Detrás de cada hocico que busca sombra bajo el incandescente sol de Puerto Vallarta y de cada par de ojos tristes que aguardan un trozo de pan en las esquinas, hay una historia de traición humana. Este 21 de julio, en el marco del Día Mundial del Perro, el puerto no solo celebra la lealtad incondicional de estos seres, sino que también enfrenta un espejo amargo: la silenciosa tragedia de más de 10 mil perros en situación de calle que vagan sin rumbo por las colonias del municipio.
La Dirección de Bienestar Animal de Puerto Vallarta encendió los focos rojos sobre una dinámica que se repite de forma indolente: cachorros que son regalados como juguetes de temporada y que, al crecer o exigir tiempo y gastos médicos, terminan amarrados en terrenos baldíos, a la deriva o sufriendo temperaturas extremas en azoteas sin agua ni resguardo. La titular de la dependencia, Citlalli Peña, lamentó que la irresponsabilidad humana rompa el vínculo protector con animales que hoy son considerados parte fundamental de los hogares.
Pese al panorama desgarrador que representan los cerca de 100 reportes mensuales por maltrato, atropellamientos y omisión de cuidados que atiende la Patrulla Verde, en medio de la adversidad brilla una luz de esperanza. En el Centro de Control Animal, 84 perros y 20 gatos rescatados, ya vacunados y esterilizados, aguardan una segunda oportunidad para conocer el calor de un verdadero hogar. Asimismo, la autoridad municipal recordó que mantener a las mascotas en la calle o vulnerar su integridad puede derivar en sanciones económicas de hasta 300 salarios mínimos impuestas por jueces municipales.

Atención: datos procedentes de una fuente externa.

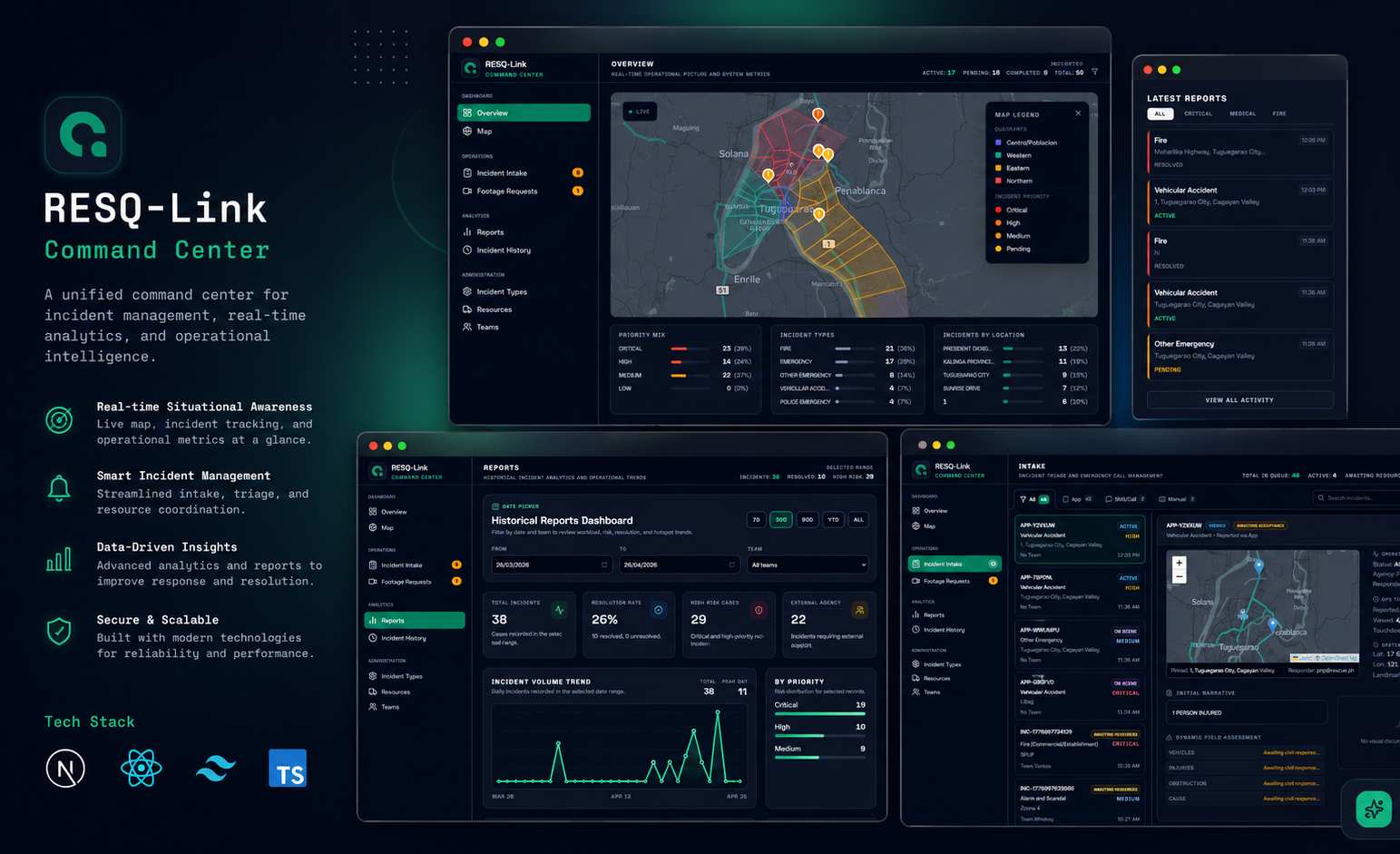Set the report range to ALL
This screenshot has height=854, width=1400.
point(858,520)
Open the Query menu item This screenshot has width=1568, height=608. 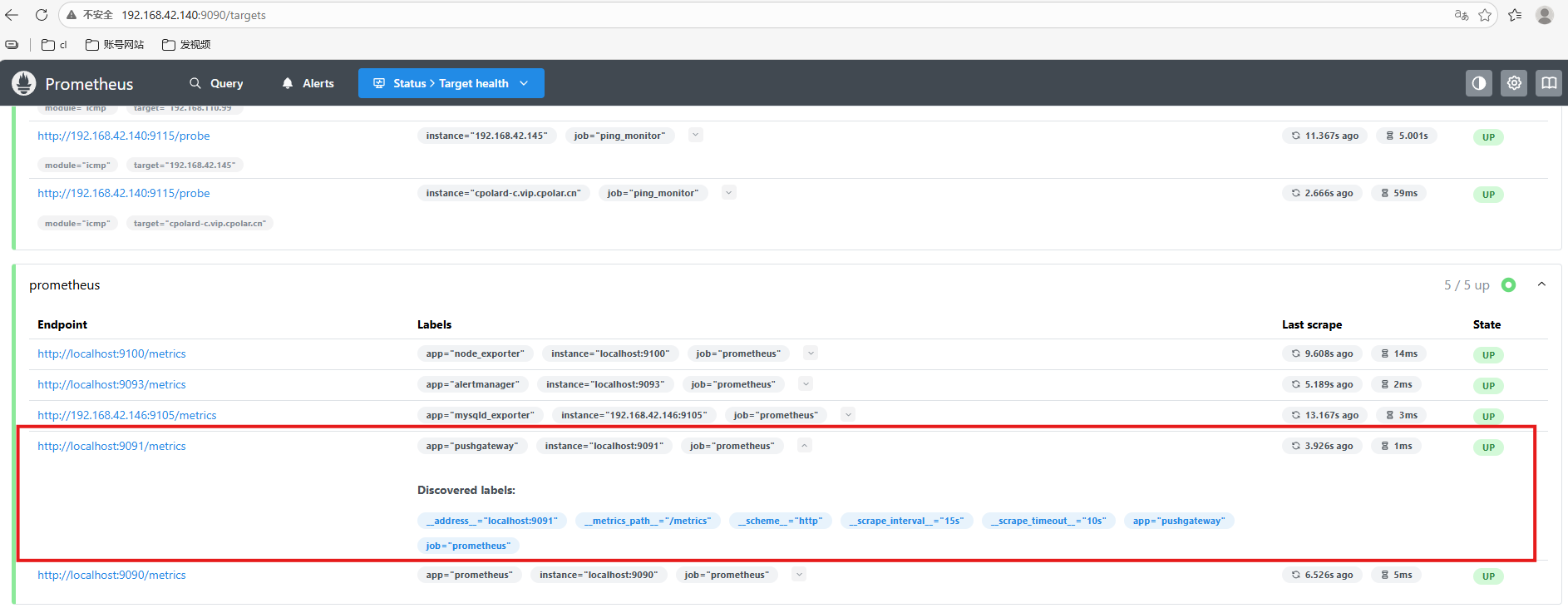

Para romper el círculo del sufrimiento, la Unidad Móvil Veterinaria mantiene campañas permanentes de esterilización gratuita, mientras que los módulos de adopción se instalan cada miércoles de 9:30 a 13:00 horas en la Plaza de Armas frente a la Presidencia Municipal. En este día de reflexión, el llamado colectivo apela a la empatía y la conciencia: entender que un perro no es un objeto prescindible, sino una vida que entrega amor puro y depende enteramente de la protección humana.